Commemorazione di Rossana Rossanda
Il Coordinamento Nazionale dei Docenti delle discipline dei Diritti Umani intende ricordare un’intellettuale di rara profondità e audacia: in un mondo in cui era molto più semplice conformarsi che “disobbedire”, Rossana Rossanda ha sempre rifiutato di chinare la testa durante il fascismo prima, impegnandosi come partigiana nella lotta alla dittatura, e subendo l’espulsione dal PCI in seguito, per aver aspramente criticato il Socialismo reale dell’Unione Sovietica, successivamente all’invasione di Praga.
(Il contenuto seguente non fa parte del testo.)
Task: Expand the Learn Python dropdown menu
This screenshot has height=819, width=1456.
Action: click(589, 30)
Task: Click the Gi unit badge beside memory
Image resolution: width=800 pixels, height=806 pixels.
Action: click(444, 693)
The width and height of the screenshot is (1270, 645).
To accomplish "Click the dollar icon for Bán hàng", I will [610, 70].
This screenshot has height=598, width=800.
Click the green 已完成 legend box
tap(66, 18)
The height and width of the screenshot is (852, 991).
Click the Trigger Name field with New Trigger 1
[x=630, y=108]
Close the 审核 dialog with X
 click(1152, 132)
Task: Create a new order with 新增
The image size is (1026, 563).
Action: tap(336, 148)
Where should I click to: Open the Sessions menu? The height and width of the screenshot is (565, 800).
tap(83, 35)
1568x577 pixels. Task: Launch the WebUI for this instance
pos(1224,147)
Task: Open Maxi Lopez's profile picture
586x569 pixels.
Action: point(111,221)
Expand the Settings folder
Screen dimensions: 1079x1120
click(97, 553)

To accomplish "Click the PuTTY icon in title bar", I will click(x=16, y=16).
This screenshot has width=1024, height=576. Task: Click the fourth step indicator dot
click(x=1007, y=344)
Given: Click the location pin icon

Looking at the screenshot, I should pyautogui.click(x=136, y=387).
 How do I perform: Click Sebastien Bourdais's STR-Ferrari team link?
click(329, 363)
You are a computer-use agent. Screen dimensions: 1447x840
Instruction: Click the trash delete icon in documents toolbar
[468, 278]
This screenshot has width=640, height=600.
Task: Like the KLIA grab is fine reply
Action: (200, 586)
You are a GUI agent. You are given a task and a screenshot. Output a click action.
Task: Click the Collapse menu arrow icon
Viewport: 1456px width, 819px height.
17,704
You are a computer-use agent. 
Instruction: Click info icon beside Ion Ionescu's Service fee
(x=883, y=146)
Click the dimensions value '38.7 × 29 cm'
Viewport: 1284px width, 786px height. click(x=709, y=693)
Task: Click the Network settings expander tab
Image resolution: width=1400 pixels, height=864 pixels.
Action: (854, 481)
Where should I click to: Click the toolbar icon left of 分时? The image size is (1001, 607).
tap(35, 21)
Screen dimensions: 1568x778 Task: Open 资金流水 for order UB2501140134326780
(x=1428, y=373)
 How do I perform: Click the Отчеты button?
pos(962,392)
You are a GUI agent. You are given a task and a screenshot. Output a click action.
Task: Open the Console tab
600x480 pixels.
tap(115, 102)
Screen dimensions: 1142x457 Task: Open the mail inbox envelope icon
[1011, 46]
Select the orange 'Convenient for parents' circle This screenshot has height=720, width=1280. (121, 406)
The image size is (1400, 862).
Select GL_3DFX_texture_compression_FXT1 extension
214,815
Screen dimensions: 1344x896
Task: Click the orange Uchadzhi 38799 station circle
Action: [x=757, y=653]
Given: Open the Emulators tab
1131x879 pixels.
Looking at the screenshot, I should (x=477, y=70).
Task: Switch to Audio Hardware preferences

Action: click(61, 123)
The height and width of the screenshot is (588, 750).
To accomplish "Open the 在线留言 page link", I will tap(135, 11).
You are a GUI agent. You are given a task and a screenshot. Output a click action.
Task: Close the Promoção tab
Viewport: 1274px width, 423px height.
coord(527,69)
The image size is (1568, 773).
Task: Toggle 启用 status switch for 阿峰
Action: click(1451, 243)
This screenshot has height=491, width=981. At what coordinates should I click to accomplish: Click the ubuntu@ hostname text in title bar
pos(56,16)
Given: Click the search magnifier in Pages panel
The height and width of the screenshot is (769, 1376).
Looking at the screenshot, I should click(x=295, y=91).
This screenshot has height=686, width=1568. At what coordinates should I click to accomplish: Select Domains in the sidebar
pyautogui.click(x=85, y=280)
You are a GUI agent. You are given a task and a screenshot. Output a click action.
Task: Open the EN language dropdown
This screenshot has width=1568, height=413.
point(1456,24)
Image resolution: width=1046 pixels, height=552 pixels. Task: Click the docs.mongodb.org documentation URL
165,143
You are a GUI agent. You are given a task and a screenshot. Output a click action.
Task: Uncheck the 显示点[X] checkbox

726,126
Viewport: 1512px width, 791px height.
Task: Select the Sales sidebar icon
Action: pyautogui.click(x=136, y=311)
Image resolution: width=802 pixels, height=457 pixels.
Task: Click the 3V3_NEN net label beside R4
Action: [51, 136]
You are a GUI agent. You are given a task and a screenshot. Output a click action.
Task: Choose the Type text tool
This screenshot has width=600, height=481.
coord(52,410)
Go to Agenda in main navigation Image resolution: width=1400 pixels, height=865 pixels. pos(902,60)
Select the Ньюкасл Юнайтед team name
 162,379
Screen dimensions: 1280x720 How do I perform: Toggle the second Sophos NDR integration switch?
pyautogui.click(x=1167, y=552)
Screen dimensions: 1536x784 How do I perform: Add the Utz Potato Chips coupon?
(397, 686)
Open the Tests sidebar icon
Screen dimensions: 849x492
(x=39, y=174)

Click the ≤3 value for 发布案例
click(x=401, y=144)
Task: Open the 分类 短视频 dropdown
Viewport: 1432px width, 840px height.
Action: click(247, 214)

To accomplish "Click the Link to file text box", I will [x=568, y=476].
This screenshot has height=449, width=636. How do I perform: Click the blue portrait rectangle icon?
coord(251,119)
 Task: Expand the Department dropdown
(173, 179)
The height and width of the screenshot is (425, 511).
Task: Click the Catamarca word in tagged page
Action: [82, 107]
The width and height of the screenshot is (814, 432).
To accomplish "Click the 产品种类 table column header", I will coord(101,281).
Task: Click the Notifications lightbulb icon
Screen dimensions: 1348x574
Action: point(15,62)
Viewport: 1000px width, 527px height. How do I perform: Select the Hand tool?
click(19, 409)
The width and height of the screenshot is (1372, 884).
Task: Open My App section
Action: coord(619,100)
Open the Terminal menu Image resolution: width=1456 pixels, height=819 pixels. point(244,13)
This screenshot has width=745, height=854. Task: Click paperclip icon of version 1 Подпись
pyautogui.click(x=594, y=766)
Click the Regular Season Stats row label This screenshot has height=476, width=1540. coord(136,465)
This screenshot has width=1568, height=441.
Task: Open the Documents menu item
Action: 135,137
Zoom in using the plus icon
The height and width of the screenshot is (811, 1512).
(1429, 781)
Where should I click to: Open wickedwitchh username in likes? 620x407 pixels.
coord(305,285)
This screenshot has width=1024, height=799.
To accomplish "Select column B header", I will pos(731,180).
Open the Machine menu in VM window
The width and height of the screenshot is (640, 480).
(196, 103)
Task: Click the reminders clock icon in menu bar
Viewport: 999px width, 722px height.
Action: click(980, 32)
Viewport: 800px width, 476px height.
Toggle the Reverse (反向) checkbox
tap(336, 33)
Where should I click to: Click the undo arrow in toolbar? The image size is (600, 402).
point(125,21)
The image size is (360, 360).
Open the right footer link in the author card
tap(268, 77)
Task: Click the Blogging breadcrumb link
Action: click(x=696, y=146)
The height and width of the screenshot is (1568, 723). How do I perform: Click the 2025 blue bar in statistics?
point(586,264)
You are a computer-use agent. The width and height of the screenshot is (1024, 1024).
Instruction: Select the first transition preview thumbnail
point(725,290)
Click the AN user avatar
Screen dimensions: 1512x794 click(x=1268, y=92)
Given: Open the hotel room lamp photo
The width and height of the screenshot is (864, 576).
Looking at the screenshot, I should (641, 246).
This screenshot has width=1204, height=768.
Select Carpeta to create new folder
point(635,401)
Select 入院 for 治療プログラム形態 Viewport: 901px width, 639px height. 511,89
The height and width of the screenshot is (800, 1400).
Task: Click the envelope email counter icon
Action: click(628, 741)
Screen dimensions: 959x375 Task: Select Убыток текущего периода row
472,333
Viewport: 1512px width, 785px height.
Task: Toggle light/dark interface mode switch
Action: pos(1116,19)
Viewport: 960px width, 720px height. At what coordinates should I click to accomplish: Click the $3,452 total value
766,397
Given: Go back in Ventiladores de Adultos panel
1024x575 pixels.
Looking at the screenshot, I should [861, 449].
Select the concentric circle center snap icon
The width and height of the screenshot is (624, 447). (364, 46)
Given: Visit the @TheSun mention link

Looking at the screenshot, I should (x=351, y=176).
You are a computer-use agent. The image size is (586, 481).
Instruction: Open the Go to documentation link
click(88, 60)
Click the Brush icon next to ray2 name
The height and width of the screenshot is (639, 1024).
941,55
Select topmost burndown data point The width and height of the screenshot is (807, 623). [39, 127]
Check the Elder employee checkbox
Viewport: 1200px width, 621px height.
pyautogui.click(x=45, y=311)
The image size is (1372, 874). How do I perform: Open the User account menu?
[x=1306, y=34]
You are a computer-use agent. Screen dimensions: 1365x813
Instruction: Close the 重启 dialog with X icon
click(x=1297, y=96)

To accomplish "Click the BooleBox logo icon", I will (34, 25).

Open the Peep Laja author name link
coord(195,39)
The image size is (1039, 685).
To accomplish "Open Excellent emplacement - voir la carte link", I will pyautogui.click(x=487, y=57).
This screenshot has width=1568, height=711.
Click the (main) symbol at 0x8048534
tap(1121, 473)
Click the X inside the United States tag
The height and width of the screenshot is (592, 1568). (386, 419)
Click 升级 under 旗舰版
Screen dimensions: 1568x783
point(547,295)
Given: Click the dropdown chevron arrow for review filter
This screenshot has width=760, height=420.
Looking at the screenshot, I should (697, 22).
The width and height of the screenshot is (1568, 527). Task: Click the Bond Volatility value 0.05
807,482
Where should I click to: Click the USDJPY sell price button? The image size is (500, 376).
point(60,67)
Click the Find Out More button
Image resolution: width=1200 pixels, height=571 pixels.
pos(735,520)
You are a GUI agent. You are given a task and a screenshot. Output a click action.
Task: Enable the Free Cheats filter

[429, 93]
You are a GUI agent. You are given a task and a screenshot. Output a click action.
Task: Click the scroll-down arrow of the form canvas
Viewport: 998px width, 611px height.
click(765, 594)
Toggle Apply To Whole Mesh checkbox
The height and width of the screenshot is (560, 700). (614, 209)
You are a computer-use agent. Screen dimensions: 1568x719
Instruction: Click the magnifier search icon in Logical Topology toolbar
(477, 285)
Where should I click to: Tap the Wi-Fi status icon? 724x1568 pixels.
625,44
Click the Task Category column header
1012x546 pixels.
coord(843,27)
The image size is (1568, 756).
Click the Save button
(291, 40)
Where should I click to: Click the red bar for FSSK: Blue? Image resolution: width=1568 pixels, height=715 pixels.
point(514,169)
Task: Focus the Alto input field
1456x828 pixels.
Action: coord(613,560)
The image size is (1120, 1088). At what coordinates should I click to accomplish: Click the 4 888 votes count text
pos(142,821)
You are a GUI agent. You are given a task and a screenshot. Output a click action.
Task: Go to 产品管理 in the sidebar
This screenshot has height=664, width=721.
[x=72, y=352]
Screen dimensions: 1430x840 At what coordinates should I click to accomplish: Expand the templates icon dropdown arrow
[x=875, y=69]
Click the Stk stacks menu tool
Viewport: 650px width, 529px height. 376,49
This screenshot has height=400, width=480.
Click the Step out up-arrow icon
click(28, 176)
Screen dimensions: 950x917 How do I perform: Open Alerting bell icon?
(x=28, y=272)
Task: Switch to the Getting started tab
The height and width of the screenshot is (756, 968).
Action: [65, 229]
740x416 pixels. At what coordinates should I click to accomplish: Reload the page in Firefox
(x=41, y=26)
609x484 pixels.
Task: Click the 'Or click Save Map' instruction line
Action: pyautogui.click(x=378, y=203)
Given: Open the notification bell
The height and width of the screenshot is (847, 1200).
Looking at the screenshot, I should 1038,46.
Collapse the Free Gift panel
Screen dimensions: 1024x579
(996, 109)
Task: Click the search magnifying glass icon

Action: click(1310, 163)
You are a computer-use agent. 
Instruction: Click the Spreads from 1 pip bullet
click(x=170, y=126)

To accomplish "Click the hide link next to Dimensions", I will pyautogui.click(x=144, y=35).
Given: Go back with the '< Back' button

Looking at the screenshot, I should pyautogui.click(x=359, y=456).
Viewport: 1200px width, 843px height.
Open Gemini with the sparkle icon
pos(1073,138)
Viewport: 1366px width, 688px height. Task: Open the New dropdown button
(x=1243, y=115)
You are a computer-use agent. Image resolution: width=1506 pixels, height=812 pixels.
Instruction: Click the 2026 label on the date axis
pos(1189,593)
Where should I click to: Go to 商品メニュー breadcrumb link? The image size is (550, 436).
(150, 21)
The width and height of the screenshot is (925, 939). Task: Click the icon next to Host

“Guardo alle mie date – scriveva – a quindici anni è la guerra, a venticinque la guerra fredda, a trentacinque è il comitato centrale del più grosso partito comunista d’occidente, a quarantacinque questo partito si libera di me. A cinquantacinque eccomi qui, nel riflusso dell’onda d’una mareggiata di cui conosco le andate e i ritorni, e che mi trascinerà sempre” (Rossana Rossanda, Le altre. Conversazioni sulle parole della politica, Feltrinelli, 1989).
Fondò nel 1969 il Manifesto, che divenne il punto di riferimento di molti giovani progressisti in opposizione alla società fortemente patriarcale e reazionaria di quei tempi.
Fu un’acuta osservatrice delle politiche internazionali, che seppe interpretare in modo molto attento e lungimirante.
“Manca nel nostro mondo il solo elemento in grado di sconfiggere Daesh, cioè un senso umano o oltre umano che non sia il successo nel denaro, che non a caso essi bruciano, o lo spettacolo inteso in senso proprio come distrazione dal reale” (Rossana Rossanda, Rossana Rossanda: Se la guerra possa essere ingiusta ma utile, Inchiesta, 29 Novembre 2015).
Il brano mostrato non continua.